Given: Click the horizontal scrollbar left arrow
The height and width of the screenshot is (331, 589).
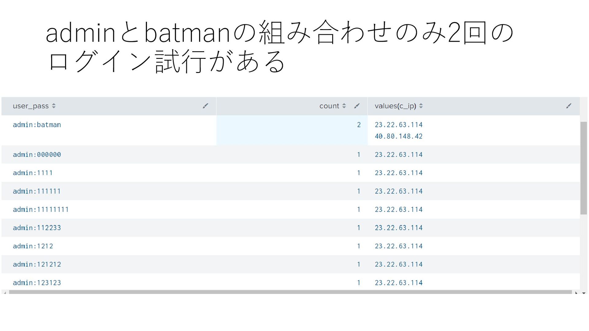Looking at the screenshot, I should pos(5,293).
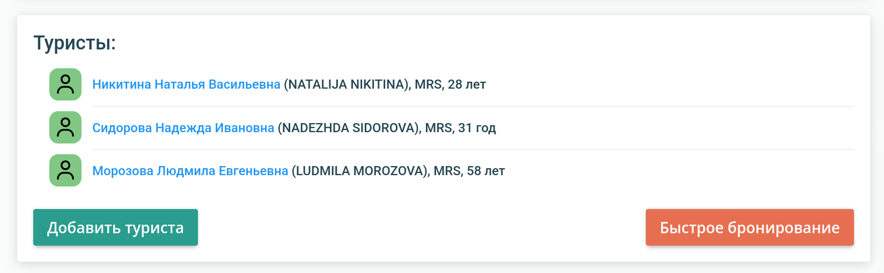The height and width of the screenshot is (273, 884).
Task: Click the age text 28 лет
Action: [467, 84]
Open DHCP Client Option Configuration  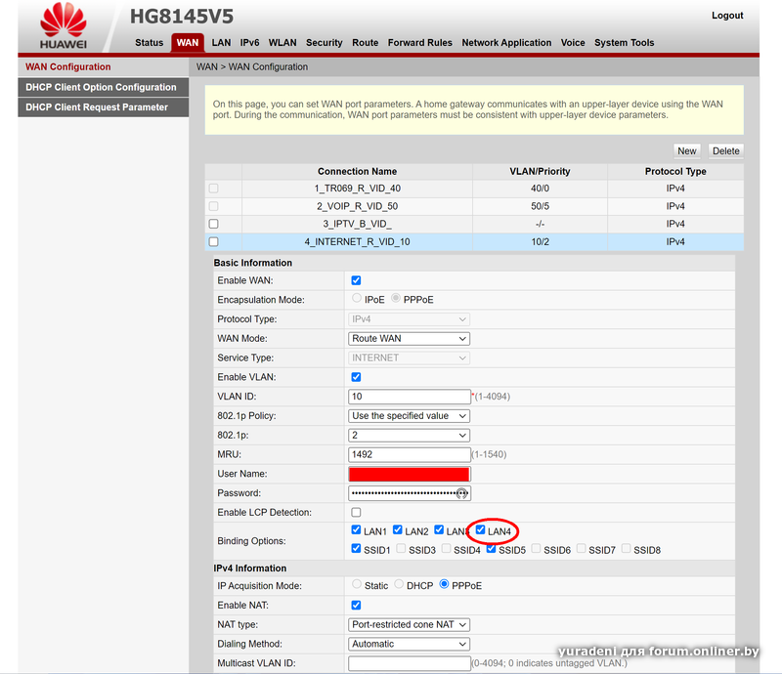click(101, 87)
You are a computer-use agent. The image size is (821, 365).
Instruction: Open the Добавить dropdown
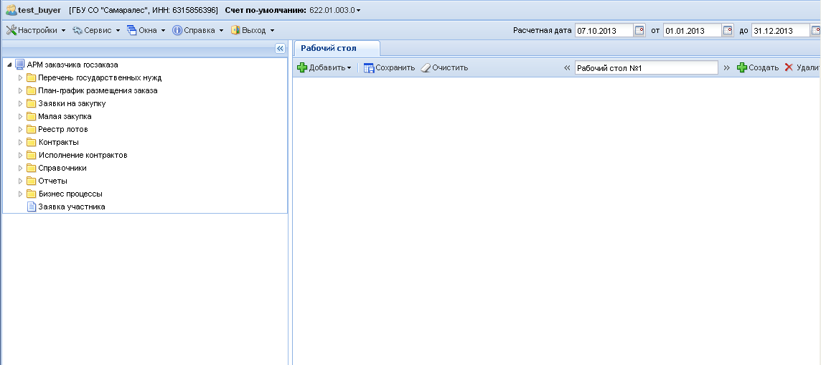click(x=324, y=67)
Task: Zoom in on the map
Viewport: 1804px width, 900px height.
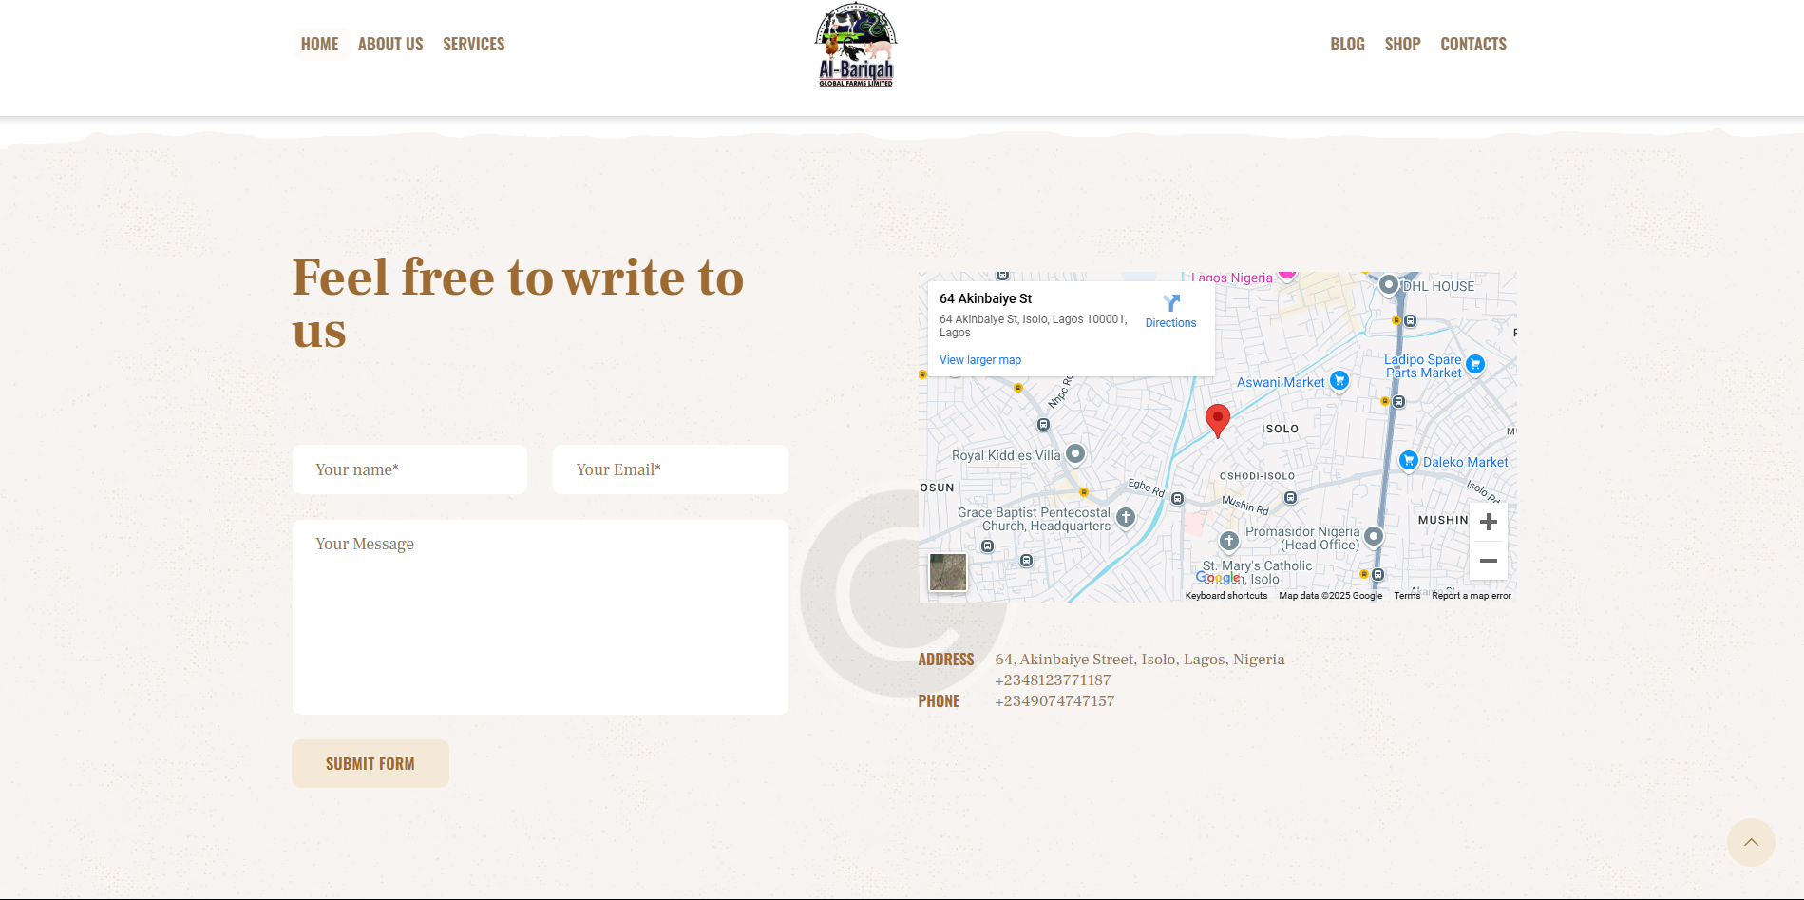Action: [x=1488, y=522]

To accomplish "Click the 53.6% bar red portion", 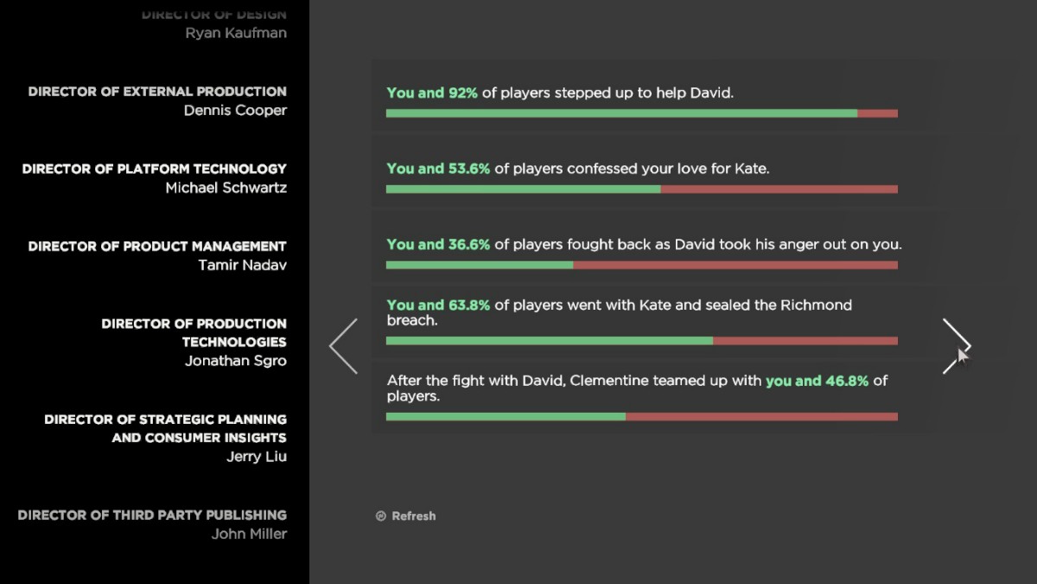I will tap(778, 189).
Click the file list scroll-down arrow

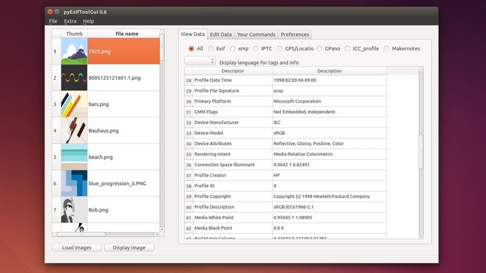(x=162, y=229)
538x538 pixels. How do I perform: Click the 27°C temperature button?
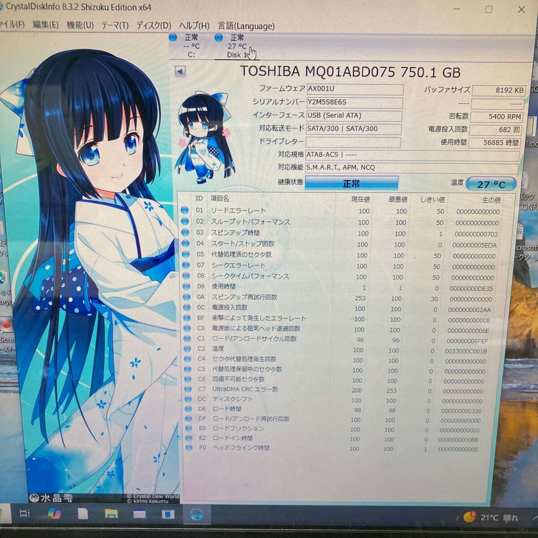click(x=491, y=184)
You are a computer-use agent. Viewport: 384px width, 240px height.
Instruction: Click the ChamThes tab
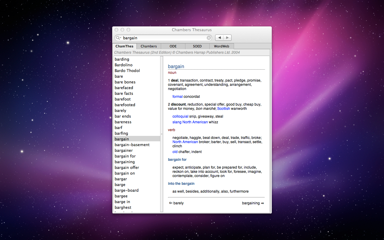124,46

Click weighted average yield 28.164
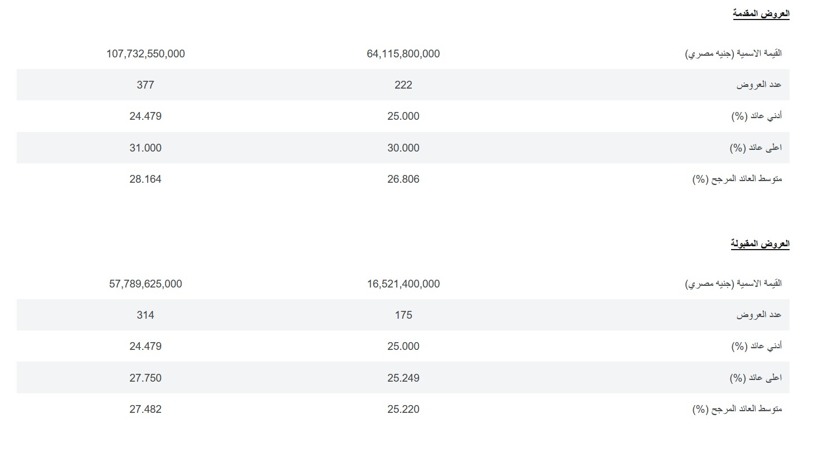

----------

TASK DETAILS →
All lines of the data that hold "computer" need to be copied.

RESPONSE AREA →
You are a computer-use agent. The image size is (821, 365).
You are a computer-use agent. Viewport: 384px width, 240px height.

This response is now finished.